The night before travelling, friends had come over to catch up after many months of being apart. K had brought a gorgeous plum cake, her mother’s recipe on a big plate she had made for her father, a tub of creme fraiche on the side. My last plate at home, breakfast, was leftover guacamole and sourdough, and a slice of cake, my final taste of home and what a decadence it was. Leaving the Midlands, London is the first stop. A nonchalant PCR test later, I drag my luggage across Waterloo to meet a friend on The Cut. It’s our first time meeting in person, she’s here from Malaysia, a place I would love to know more. She tells me our ramen date is a welcome relief from Western cuisine, and we slurp our lunchtime specials. The yuzu mayo that comes with the chicken karaage hits the spot, a dot of greenish yellow elegance in the fast pace of the office lunch run. I have a diet Coke, reminiscent of the gullet boat, as if to remind me to ground myself together with my friend rather than anticipate the instability of travelling to Asia right now. Later that night, after having dropped off my suitcase in my Zone 6 hotel and relieved myself of some anxiety filling out the various travel declaration forms, I met H for a dinner of picky foods, and a short, but nostalgic walk back and forth along Bankside. We got chicken wings, beer, and I indulged in an overpriced ice cream sandwich in the cool September night, my favourite month in the capital. It’s been a while since we had a relaxed night out for dinner, just the two of us. I forgot that I’d already had deep-fried breaded chicken at lunch, and my stomach growled at me for it. I lay in bed in the Premier Inn at Heathrow, thinking about how even though London is no longer my home, it will always be a place of love. I can’t resent it precisely because it holds and has held so many people I have in my heart, connections made through the coffees and beers and noodle bowls and picnics and roast chickens on balconies and pasta nights.
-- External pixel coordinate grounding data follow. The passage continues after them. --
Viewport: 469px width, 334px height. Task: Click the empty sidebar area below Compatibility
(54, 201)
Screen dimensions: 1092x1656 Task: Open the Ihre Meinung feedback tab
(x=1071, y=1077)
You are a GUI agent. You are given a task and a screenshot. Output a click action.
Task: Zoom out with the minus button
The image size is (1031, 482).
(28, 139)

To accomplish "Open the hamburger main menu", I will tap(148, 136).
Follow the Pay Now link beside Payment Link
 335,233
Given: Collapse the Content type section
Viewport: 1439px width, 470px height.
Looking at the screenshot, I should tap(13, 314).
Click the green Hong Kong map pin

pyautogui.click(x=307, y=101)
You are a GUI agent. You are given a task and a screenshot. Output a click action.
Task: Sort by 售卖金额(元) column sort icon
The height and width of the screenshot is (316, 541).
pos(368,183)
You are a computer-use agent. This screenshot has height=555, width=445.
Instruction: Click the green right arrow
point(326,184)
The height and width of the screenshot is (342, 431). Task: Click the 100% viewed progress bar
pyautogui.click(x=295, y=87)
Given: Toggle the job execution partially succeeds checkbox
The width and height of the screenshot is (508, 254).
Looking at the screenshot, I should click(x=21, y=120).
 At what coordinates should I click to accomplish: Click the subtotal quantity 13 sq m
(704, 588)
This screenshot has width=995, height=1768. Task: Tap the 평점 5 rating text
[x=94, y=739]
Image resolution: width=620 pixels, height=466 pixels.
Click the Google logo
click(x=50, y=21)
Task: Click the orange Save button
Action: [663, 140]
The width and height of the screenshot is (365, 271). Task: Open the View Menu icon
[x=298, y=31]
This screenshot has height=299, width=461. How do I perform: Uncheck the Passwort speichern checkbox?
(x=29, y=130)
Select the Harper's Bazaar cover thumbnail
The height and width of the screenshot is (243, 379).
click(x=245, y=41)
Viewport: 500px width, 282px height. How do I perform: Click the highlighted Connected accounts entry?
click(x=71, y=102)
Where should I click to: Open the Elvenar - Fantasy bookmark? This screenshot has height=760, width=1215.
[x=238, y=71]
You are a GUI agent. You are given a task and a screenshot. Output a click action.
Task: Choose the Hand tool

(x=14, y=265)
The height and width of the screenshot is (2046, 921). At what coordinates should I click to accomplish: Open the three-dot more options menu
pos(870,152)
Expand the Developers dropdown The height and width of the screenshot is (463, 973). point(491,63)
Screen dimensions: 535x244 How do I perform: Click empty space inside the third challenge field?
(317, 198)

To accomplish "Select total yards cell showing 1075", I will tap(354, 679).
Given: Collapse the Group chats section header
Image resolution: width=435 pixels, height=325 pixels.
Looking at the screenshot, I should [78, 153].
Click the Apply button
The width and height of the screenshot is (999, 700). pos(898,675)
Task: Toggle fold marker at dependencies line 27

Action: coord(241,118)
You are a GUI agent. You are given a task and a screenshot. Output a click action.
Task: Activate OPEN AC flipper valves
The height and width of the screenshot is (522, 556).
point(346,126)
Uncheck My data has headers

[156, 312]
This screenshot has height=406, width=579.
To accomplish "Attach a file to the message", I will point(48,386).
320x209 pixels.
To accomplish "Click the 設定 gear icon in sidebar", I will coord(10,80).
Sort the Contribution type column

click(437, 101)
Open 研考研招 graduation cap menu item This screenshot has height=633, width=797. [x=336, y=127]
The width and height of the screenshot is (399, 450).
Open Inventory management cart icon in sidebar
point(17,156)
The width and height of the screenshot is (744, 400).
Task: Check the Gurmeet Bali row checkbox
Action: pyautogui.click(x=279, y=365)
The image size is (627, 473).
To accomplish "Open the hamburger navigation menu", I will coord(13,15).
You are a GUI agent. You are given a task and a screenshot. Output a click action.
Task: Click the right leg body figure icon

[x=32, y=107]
The next morning is a stop and start of waiting and running for connections, eavesdropping and desperately ignoring my seat neighbour incessantly playing mobile games with the volume up. I stare at the board as it says ‘please wait’, ten, fifteen minutes after the gate was supposed to be announced. I had already distracted myself buying a pack of blackcurrant Soothers as a treat to suppress my edginess. Patience wanes though even as we board, the poor flight attendants have to constantly assert to the groups of self-righteous passengers to ‘shimmy down’ the aisle as they try to cram the oversized bags they didn’t fancy checking into the hold in the already exploding overhead lockers. I feel bad for the attendants as they give us all a sad nutrigrain bar for breakfast. We landed with 20 minutes to connect to our flight, and suddenly the fifteen-odd people making our way to HK became compadres, we’d stick together. I noticed most of us were solo young femmes and I felt a kinship, maybe we’re all coming home in a sense, or in the midst of some crossroad. As we’re running through transfer security at Charles de Gaulle, my backpack and crossbody bag, hugging my documents tightly to my chest, I couldn’t help but laugh out loud. Here we are, so alive, so late, so tired, so thrilled! I ran for my life through the airport, dodging pushchairs through the duty free shops, QR codes scanned, boarding pass printed. I sat down, one of the first people on the plane, and still can’t quite believe I’m on this flight. Catching my breath, I peel off pieces of the nutrigrain bar to eat under my mask, no longer sad but grateful for the sweet honeyed taste. Us young Asian travellers smile at each other across the seats, strangers looking out for each other as we part ways in our sojourn. I think about the person with the matching cream outfit and suitcase, and the blonde streaks in their ponytail under a cream cap, and feel warmth from their smile as we queue up, one last time, in the airport entering Hong Kong.
Vivien Chan, she/they
Vivien is a design researcher, educator and occasional maker based in the UK. She is currently finishing her PhD and researching design history and material culture in Hong Kong, and East and Southeast Asia more broadly. She is otherwise found sowing seeds and making sensations.